• Task to carry out
From the first line of the records down to the one that holds "more (342, 1063)", transcribe each line exactly and add nothing.

• Input material
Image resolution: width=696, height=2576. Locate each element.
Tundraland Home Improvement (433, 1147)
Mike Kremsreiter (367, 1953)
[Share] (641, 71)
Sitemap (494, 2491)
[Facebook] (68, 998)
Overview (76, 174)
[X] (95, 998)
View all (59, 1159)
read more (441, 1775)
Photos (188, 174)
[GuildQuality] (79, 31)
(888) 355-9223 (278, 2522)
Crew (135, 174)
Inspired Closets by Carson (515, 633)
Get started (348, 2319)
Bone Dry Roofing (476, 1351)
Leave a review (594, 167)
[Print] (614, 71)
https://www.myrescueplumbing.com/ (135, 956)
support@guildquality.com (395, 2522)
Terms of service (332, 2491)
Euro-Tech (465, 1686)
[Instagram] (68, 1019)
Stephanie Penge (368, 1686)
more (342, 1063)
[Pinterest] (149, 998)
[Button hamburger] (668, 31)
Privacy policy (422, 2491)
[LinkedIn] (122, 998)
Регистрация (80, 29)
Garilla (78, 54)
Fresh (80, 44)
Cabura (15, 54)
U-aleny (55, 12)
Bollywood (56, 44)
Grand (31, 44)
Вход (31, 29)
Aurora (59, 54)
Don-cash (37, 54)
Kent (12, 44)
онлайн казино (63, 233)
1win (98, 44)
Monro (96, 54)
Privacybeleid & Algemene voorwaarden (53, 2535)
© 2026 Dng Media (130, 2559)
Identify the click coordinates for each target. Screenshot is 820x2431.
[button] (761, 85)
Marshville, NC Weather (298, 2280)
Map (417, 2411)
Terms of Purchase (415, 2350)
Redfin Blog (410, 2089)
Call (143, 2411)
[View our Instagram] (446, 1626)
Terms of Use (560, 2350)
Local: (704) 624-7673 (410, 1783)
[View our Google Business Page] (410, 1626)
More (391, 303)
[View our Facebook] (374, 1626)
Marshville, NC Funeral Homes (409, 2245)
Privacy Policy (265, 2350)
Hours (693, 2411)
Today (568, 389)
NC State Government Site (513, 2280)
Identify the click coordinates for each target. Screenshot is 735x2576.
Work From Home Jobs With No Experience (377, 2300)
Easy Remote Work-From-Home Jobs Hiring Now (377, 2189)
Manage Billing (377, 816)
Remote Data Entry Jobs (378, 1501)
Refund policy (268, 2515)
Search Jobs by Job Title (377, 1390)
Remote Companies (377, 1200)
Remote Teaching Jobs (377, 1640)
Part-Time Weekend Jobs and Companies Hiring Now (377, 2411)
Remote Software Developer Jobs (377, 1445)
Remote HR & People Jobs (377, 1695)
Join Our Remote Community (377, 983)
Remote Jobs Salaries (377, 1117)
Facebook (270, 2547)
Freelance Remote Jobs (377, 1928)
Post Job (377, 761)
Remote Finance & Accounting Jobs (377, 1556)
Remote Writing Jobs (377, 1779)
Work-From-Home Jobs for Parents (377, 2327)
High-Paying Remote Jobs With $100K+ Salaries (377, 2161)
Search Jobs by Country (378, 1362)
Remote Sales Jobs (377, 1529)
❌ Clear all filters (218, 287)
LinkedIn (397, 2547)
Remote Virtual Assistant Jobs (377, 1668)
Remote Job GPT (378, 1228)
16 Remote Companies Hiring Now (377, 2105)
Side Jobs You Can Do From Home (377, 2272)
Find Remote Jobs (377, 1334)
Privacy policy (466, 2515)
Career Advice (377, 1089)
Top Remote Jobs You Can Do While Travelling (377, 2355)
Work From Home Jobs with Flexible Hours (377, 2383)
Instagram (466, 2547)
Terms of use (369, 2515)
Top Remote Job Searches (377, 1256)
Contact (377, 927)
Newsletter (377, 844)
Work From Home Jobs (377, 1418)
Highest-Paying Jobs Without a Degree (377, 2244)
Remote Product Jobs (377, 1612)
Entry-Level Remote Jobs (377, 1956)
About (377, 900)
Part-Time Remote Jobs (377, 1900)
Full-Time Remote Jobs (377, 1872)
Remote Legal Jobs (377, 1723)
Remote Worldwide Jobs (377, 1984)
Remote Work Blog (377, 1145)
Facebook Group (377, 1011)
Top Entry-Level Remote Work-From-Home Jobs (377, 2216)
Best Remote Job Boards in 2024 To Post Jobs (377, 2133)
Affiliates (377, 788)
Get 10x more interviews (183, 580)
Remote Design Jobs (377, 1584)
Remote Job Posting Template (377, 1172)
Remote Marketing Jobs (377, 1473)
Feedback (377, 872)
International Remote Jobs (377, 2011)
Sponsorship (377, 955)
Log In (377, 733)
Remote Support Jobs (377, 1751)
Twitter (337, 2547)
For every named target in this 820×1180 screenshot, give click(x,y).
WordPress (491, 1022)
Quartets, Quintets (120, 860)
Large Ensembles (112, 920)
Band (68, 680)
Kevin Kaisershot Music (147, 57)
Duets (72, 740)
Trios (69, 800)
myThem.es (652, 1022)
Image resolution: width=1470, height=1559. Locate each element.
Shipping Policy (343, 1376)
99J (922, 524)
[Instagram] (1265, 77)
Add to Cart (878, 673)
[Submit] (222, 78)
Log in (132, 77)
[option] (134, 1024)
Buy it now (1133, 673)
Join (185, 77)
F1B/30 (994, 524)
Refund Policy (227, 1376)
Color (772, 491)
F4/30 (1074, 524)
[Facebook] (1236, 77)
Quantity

• Task solution
Image resolution: width=696, height=2576. Locate each element.
Tundraland Home Improvement (433, 1147)
Mike Kremsreiter (367, 1953)
[Share] (641, 71)
Sitemap (494, 2491)
[Facebook] (68, 998)
Overview (76, 174)
[X] (95, 998)
View all (59, 1159)
read more (441, 1775)
Photos (188, 174)
[GuildQuality] (79, 31)
(888) 355-9223 (278, 2522)
Crew (135, 174)
Inspired Closets by Carson (515, 633)
Get started (348, 2319)
Bone Dry Roofing (476, 1351)
Leave a review (594, 167)
[Print] (614, 71)
https://www.myrescueplumbing.com/ (135, 956)
support@guildquality.com (395, 2522)
Terms of service (332, 2491)
Euro-Tech (465, 1686)
[Instagram] (68, 1019)
Stephanie Penge (368, 1686)
more (342, 1063)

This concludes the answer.